»»

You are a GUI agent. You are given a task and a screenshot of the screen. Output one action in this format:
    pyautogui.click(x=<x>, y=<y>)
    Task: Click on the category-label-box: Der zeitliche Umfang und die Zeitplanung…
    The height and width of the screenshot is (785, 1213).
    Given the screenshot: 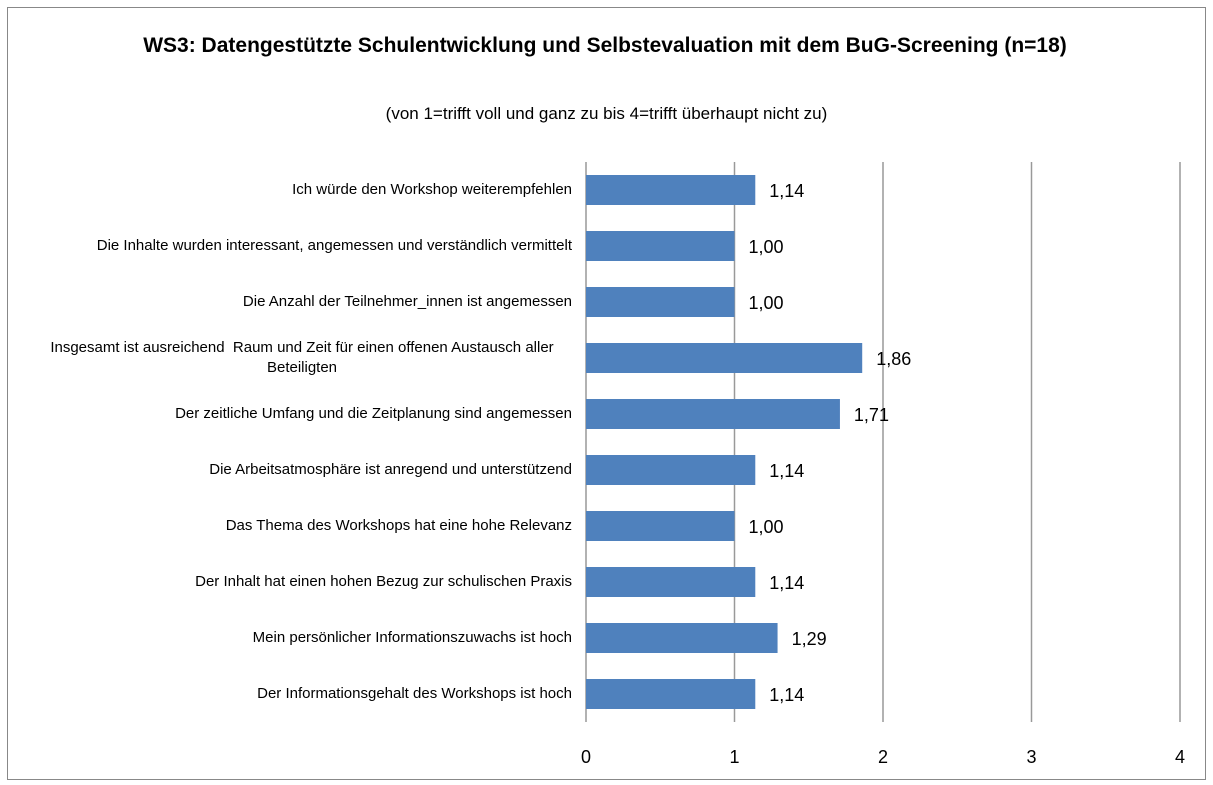 What is the action you would take?
    pyautogui.click(x=296, y=414)
    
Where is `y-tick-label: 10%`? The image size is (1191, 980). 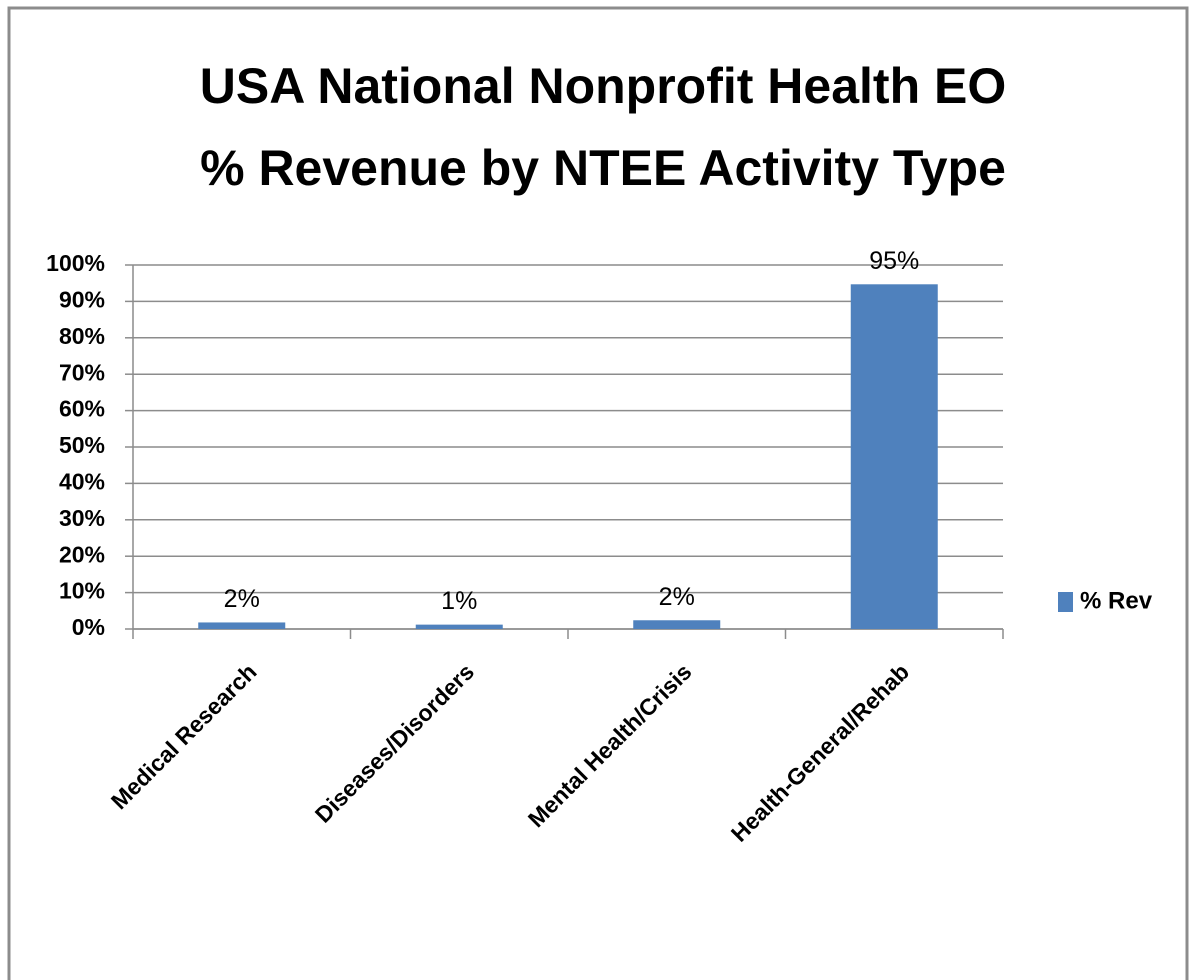
y-tick-label: 10% is located at coordinates (82, 591).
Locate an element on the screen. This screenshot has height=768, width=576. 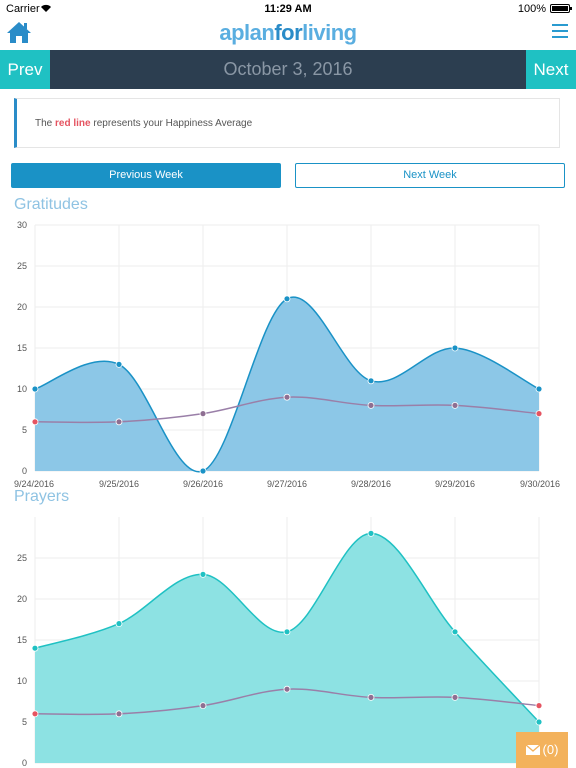
x-tick-label: 9/25/2016 is located at coordinates (119, 484).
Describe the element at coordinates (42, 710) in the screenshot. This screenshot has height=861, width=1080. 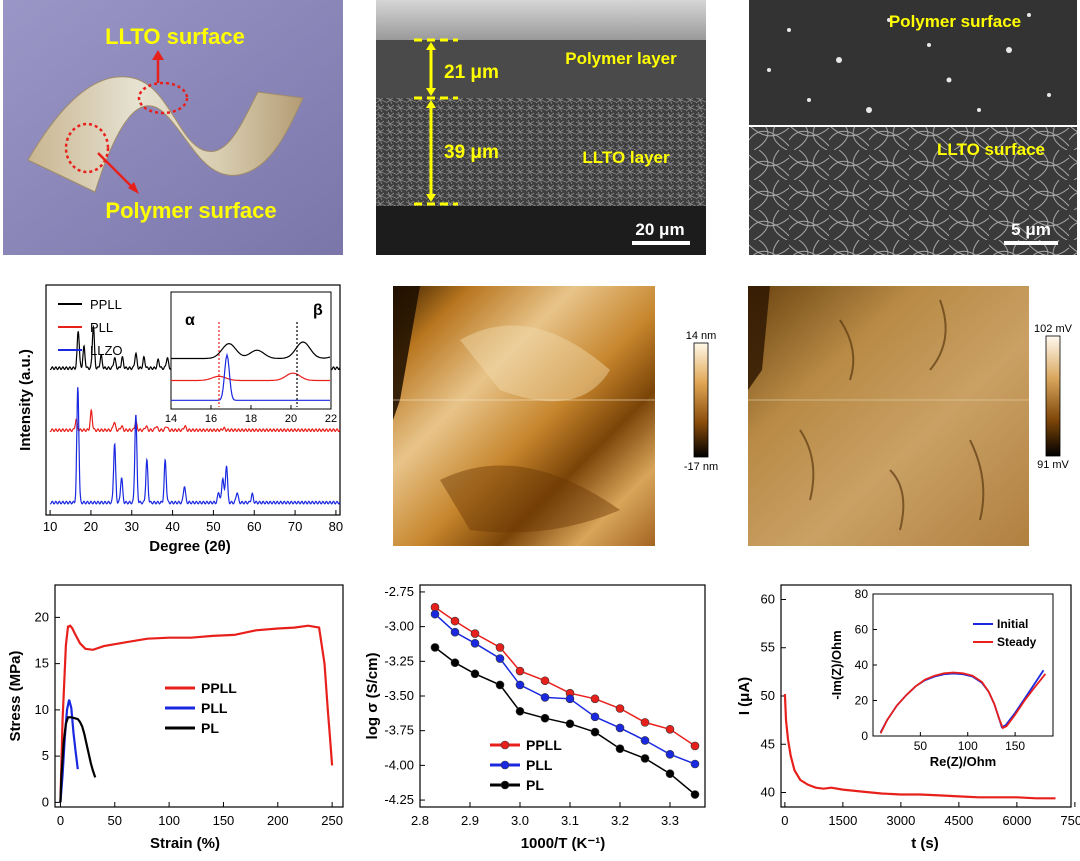
I see `ss-ytick-label: 10` at that location.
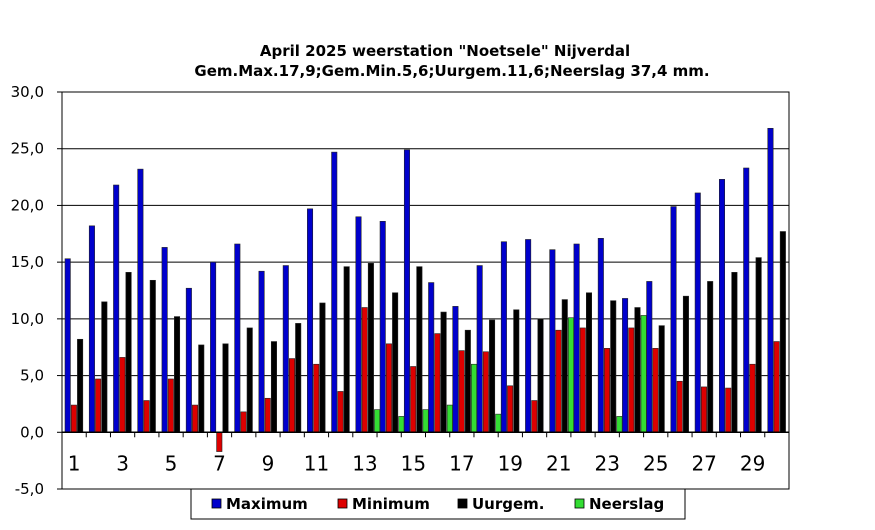 This screenshot has height=530, width=875. I want to click on legend-swatch-neerslag, so click(580, 504).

««

Reproduce the listing word for word, starting at the line containing "Locate an element" and continuing through the end of the listing, including both ends. Leave the pictures out of your answer.

Written solution:
Locate an element on the screen. This screenshot has height=768, width=576. 
x-tick-label: 9/25/2016 is located at coordinates (119, 484).
Describe the element at coordinates (42, 710) in the screenshot. This screenshot has height=861, width=1080. 
I see `ss-ytick-label: 10` at that location.
 This screenshot has height=530, width=875. I want to click on legend-swatch-neerslag, so click(580, 504).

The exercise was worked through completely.